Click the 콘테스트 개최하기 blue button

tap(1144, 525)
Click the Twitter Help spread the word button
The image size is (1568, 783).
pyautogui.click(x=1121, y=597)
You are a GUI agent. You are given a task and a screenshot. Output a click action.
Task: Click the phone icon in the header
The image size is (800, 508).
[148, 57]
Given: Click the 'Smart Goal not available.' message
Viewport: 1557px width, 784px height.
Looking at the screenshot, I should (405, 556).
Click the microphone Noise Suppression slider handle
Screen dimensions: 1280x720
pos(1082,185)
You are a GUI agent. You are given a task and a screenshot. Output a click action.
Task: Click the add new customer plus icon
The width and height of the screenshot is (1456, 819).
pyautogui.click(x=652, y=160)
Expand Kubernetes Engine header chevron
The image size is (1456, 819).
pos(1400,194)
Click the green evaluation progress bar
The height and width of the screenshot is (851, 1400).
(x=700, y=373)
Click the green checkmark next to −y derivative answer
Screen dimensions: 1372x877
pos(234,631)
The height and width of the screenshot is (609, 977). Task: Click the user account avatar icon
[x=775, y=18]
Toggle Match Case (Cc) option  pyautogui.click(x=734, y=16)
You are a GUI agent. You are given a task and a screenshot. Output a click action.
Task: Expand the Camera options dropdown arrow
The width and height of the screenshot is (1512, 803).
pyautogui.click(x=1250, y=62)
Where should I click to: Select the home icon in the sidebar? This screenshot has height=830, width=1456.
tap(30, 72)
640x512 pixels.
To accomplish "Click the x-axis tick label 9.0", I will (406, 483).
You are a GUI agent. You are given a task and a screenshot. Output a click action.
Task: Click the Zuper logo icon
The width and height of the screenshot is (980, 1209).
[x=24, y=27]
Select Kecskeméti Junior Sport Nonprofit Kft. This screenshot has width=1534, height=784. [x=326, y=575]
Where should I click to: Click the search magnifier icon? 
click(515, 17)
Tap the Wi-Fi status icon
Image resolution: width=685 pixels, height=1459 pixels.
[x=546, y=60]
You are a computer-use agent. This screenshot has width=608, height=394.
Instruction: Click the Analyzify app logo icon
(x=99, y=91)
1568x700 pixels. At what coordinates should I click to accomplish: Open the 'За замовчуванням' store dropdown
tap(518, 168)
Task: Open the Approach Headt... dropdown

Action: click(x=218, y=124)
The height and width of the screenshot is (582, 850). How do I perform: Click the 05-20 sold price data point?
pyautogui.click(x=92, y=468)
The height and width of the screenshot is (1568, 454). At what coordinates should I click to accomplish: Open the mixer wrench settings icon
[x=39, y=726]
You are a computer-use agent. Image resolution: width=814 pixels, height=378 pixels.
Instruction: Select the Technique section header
--- --- ---
**Problem description:** Rewrite the items from the line containing "Where should I click to: Click" through the end of the items, replacing "icon" with "symbol" each time it appears and leaving everything else unchanged.

**The response:**
Where should I click to: Click the search magnifier symbol? 
click(515, 17)
Tap the Wi-Fi status symbol
Image resolution: width=685 pixels, height=1459 pixels.
[x=546, y=60]
You are a computer-use agent. This screenshot has width=608, height=394.
Instruction: Click the Analyzify app logo symbol
(x=99, y=91)
1568x700 pixels. At what coordinates should I click to accomplish: Open the 'За замовчуванням' store dropdown
tap(518, 168)
Task: Open the Approach Headt... dropdown

Action: click(x=218, y=124)
The height and width of the screenshot is (582, 850). How do I perform: Click the 05-20 sold price data point?
pyautogui.click(x=92, y=468)
The height and width of the screenshot is (1568, 454). At what coordinates should I click to accomplish: Open the mixer wrench settings symbol
[x=39, y=726]
You are a computer-use agent. Image resolution: width=814 pixels, height=378 pixels.
Instruction: Select the Technique section header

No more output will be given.